The detection of IL-10-secreting cells specific for PAP, higher in patients without evidence of subsequent Th1-biased immunity, suggested that the presence of antigen-specific regulation or tolerance might be important as a negative predictive factor to the development of immunity after vaccination. We have previously reported that a trans vivo delayed-type hypersensitivity (tvDTH) model, using peripheral blood cells and antigens placed into the footpads of SCID mice, could be used to evaluate different means of T cell immune regulation. We found that PAP-specific regulatory cells (CD8 + CTLA-4+), able to suppress a DTH response to a recall antigen, were detectable in some patients, with this regulatory effect mediated by IL-35 [30]. Using this method, we found that PAP-specific bystander immune suppression of a DTH response to a recall tetanus antigen was detectable in both responder and non-responder patients (Fig. 5a). However, the amplitude of suppression was significantly greater in immune responder patients (p = 0.012, Fig. 5c). In patients with PAP-specific IL-10 secreting T cells, DTH responses to PAP could not be detected if antibody to IL-10 was co-administered with PAP protein (data not shown). This suggests that preexisting PAP-specific T cells with bystander regulatory function are not associated with absolute tolerance, as individuals with this type of response had the capacity to respond to immunization. Moreover, this likely represents a different cell population than IL-10-secreting T cells, as was suggested by our prior study [30]. PSA-specific bystander immune suppression was only rarely detected, and was not associated with response to PAP-specific vaccination (Fig. 5b, d).

Fig. 5
figure 5

Patients that were long term immune responders had preexisting PAP-specific regulatory responses. Pretreatment PBMCs from immune responder (n = 9) and non-responder patients (n = 23) were injected into the footpads of SCID mice with TT/D (recall antigen) alone or in combination with PAP or PSA. Each dot represents the net swelling (10−4 in.) after 24 h. This was defined as the antigen-specific swelling measurement minus the swelling due to the PBMCs and PBS alone. Shown is the net DTH immune response (10−4 in.) to TT/D alone (closed circles, responders; closed squares, non-responders) or in combination with PAP (a) or PSA (b) (circles, immune responders; squares, immune non-responders) for each patient. Statistical comparisons were made using a paired, non-parametric t test analysis. The log-transformed fold change is shown comparing c) TT/D PAP to TT/D and d) TT/D PSA to TT/D for immune responders and non-responders. Comparison of fold change was made using a Mann Whitney t test


In this study we investigated different baseline immune measures, antigen-specific and antigen non-specific, as possible predictors of immunological response to antigen-specific vaccination using a DNA vaccine encoding the tumor antigen PAP. We found that non-antigen-specific immune measures, such as frequencies of circulating immune cell subsets, were not associated with the development of persistent Th1-biased T cell immune response to vaccination, whereas the presence and type of pre-existing regulatory-type antigen-specific T-cell immunity was most associated with the development of persistent IFNγ-secreting antigen-specific T cell immunity. These findings suggest that similar methods could be used to triage patients towards an ideal antigen-specific anti-tumor vaccine, and potentially that methods to block antigen-specific regulatory cells could improve the outcome from anti-tumor vaccines. Future studies will prospectively evaluate in validation studies whether the presence of antigen-specific IL-10-secreting immunity or bystander immune suppression can specifically serve as predictive immune biomarkers for antigen-specific vaccination.

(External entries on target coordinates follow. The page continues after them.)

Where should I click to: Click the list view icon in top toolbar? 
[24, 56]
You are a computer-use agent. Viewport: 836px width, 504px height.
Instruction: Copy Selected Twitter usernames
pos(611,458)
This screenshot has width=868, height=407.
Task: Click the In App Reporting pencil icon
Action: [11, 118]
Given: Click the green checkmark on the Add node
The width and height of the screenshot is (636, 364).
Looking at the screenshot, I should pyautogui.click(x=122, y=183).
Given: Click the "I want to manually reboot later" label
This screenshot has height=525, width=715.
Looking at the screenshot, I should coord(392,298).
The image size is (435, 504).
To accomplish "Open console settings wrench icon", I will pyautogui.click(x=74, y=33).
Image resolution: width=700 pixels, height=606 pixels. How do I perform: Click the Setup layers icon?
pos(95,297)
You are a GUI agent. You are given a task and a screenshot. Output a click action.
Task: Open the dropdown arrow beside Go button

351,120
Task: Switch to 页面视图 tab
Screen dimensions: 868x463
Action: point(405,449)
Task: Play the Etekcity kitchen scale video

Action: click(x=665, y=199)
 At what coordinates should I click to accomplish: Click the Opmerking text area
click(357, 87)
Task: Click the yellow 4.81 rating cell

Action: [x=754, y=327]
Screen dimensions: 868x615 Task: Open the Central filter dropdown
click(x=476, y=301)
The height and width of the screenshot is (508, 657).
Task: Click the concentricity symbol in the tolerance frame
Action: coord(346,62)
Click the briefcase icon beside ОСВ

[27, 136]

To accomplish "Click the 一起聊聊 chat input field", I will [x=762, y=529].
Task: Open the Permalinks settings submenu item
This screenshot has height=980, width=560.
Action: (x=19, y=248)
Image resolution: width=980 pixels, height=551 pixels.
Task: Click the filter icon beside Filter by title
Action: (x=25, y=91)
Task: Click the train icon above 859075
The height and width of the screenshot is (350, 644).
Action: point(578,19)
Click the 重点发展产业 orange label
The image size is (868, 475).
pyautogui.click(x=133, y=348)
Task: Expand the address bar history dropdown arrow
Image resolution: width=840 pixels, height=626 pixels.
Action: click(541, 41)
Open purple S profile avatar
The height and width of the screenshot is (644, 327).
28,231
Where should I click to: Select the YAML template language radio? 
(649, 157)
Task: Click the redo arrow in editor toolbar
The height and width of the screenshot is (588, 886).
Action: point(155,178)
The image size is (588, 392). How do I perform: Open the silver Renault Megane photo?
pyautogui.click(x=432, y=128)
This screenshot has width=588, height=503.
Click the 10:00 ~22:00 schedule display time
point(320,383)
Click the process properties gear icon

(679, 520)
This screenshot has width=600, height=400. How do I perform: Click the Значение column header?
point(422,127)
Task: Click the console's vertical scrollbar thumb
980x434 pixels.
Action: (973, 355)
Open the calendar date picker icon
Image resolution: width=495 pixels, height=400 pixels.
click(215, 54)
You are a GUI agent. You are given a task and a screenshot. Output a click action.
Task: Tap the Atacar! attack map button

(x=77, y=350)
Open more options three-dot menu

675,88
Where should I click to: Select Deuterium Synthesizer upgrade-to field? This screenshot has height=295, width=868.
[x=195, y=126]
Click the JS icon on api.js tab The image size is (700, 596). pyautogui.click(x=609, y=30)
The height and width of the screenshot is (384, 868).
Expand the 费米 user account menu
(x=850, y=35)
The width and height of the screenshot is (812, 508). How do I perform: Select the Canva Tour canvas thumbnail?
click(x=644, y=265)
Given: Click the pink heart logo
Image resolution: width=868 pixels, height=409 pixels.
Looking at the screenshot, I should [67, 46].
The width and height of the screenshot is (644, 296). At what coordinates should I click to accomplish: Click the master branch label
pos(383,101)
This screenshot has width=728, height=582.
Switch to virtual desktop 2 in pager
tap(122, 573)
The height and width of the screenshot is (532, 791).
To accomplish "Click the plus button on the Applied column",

There is currently great interest in the development of predictive and prognostic biomarkers for cancer immunotherapies [38, 39]. Much of this focus has been for T-cell checkpoint inhibitor therapies. The identification of predictive biomarkers is particularly relevant for immune-based therapies because not all patients derive immediate clinical benefit as determined by radiographic imaging, hence being able to identify patients unlikely to respond could save great cost and potential toxicity to these individuals. Higher baseline absolute leukocyte count (ALC) and relative lymphocyte count (RLC), and lower frequencies of circulating MDSC, have been identified as being associated with a favorable prognosis in melanoma patients treated with ipilimumab or pembrolizumb [15, 16]. Similarly, tumor biopsies demonstrating an “inflamed” phenotype with high numbers of tumor-infiltrating T cells, high expression of PD-L1 on tumor cells, and PD1 expression on infiltrating T cells have all been reported to be associated with clinical responses to pembrolizumab [3, 40,41,42,43,44]. In our study, tumor biopsy specimens were not available for analysis, a situation common to most trials and standard clinical practice, and therefore we focused on peripheral blood measures. A high circulating neutrophil to lymphocyte ratio (NLR) has been previously reported to be an adverse prognostic factor for patients with metastatic castration-resistant prostate cancer [45,46,47]. A high NLR ratio may indicate an increased neutrophil-dependent inflammatory response and decreased adaptive anti-tumor immune response. However we found that these non-specific peripheral blood immune measures, including pre-treatment lymphocyte subset and circulating MDSC frequencies, were not different between vaccine immune responders and non-responders.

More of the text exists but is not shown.